## Page
◆ ◆ ◆ ◆ ◆
Les penseurs du libéralisme – Charles Dunoyer et l’industrialisme

Temps de lecture : 5 minutes

Charles Dunoyer (1786-1862) est un juriste. Opposant sous la Restauration, il fonde avec Charles Comte (1782-1837) -avocat, puis député sous la monarchie de Juillet et secrétaire perpétuel de l’Académie des sciences morales et politiques- le journal Le Censeur en 1814, qui réapparaitra en 1817 sous le titre Le Censeur européen, en se jouant de la loi du 21 octobre 1814 sur la presse qui imposait l’autorisation préalable pour les publications de moins de vingt feuilles d’impression. Rallié à la monarchie de Juillet, il devient en 1830 préfet avant d’entrer au Conseil d’État en 1838. Entre temps, il avait été élu à l’Académie des sciences morales et politiques en 1832, comme son ami Comte. En dépit de son importance sous la Restauration en tant que libéral et défenseur de la liberté de la presse, il est largement oublié aujourd’hui, peut-être en raison de la longueur de certains de ses écrits et de son évolution vers un orléanisme passablement conservateur.

Le défense de l’industrialisme libéral

 En 1825, Dunoyer fait paraître son ouvrage le plus connu : L’Industrie et la morale considérées dans leurs rapports avec la liberté, à la suite d’un cours donné la même année à l’Athénée sur l’économie et la morale. Il y défend l’industrialisme, mais d’une manière fort différente de celle du comte de Saint-Simon. Selon ce dernier, la société moderne doit être reconstruite, organisée par le travail et dirigée par la science. L’industrie devient une fonction sociale qui détient entre ses mains le gouvernement. L’État industriel se conçoit comme une société formée uniquement d’artisans, d’artistes et de savants, creuset des pouvoirs publics, eux-mêmes chargés de diriger l’ensemble des travaux. Le socialiste Saint-Simon adopte ainsi une vision technocratique du développement d’après laquelle une élite de savants organise la société par la contrainte.
◆ ◆ ◆ ◆ ◆
## Consignes
1 - Indiquez si chacune des affirmations suivantes concorde avec le texte sur Charles Dunoyer ci-dessus, en répondant par oui ou par non et en citant mot pour mot les termes décisifs. (a) Dunoyer fonde le journal Le Censeur en 1814 avec Charles Comte. (b) Dunoyer est élu à l’Académie des sciences morales et politiques en 1838. (c) Pour Saint-Simon, une élite de savants organise la société par la contrainte.
2 - D’après le texte sur Charles Dunoyer, en quelle année paraît son ouvrage L’Industrie et la morale considérées dans leurs rapports avec la liberté ?
3 - Poursuivez le texte sur Charles Dunoyer à partir de sa dernière phrase.

## Extrait source
◆ ◆ ◆ ◆ ◆
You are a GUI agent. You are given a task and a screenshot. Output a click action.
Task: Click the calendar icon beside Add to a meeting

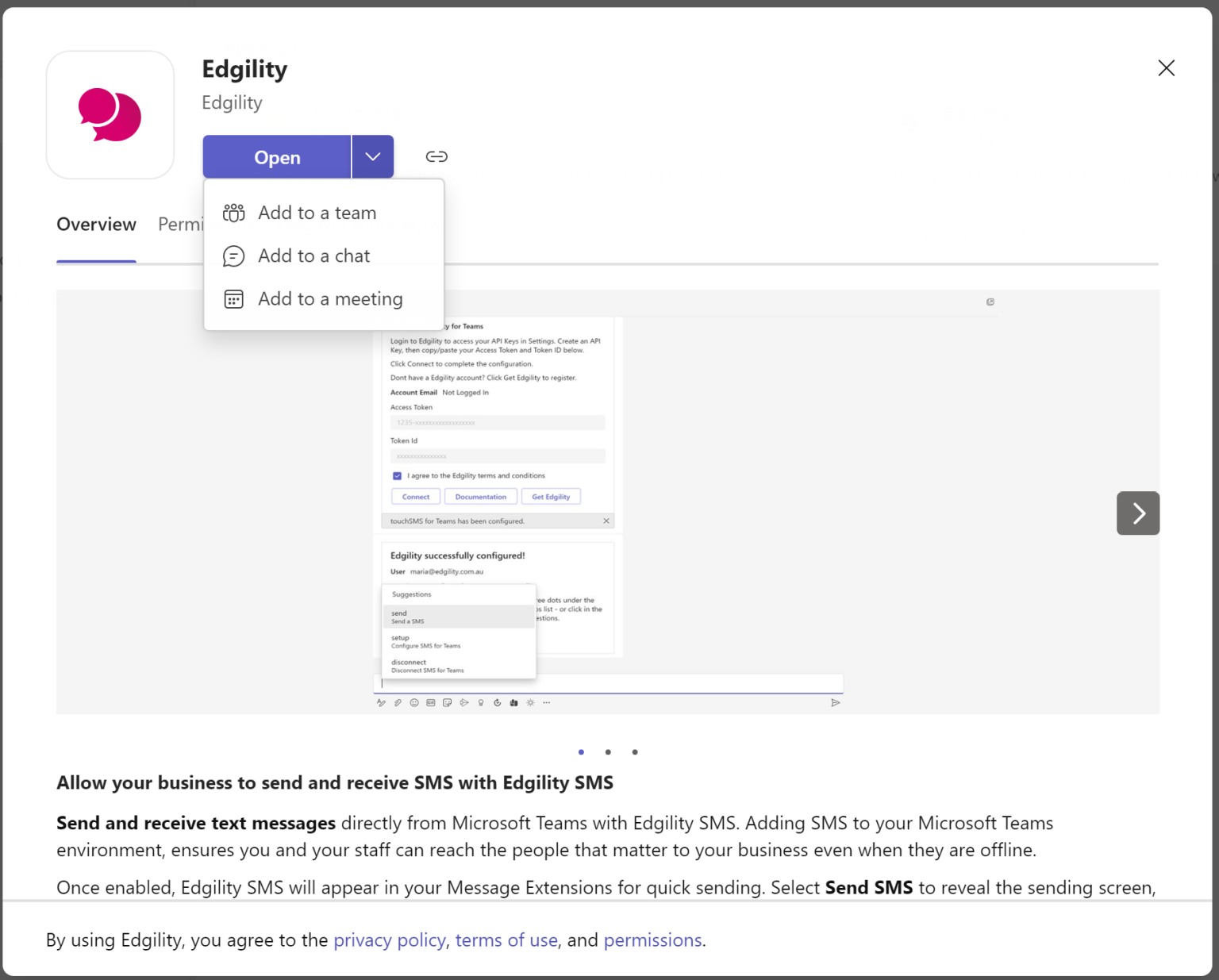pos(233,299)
◆ ◆ ◆ ◆ ◆
## Réponses rédigées
1 -
(a) Oui : « il fonde avec Charles Comte (1782-1837) » et « le journal Le Censeur en 1814 ».
(b) Non : « il avait été élu à l’Académie des sciences morales et politiques en 1832 ».
(c) Oui : « une élite de savants organise la société par la contrainte ».

2 - En 1825.

3 -
Dans son substantiel article de 1827 intitulé « Esquisse historique des doctrines auxquelles on a donné le nom d’industrialisme, c’est-à-dire, des doctrines qui fondent la société sur l’industrie », Dunoyer dénie à Saint-Simon la primeur de l’industrialisme, en réalité découvert par des penseurs libéraux, notamment Benjamin Constant et Jean-Baptiste Say. L’industrialisme libéral considère que toutes les professions ont un caractère industriel -le terme étant entendu au sens large- et que toutes composent les pouvoirs politiques, uniquement chargés de la protection de la sécurité des individus.

Industrie, morale et liberté

L’introduction de son ouvrage de 1825 en donne l’objet et, par le même mouvement, elle justifie des termes du titre choisi. Dunoyer n’a pas souhaité faire une histoire de la civilisation telle que Condorcet avait procédé dans son Esquisse d’un tableau historique des progrès de l’esprit humain. Il veut, lui, montrer « comment l’espèce humaine acquiert plus de morale et d’industrie ». Les trois termes du titre sont liés : l’industrie et la morale produisent la liberté.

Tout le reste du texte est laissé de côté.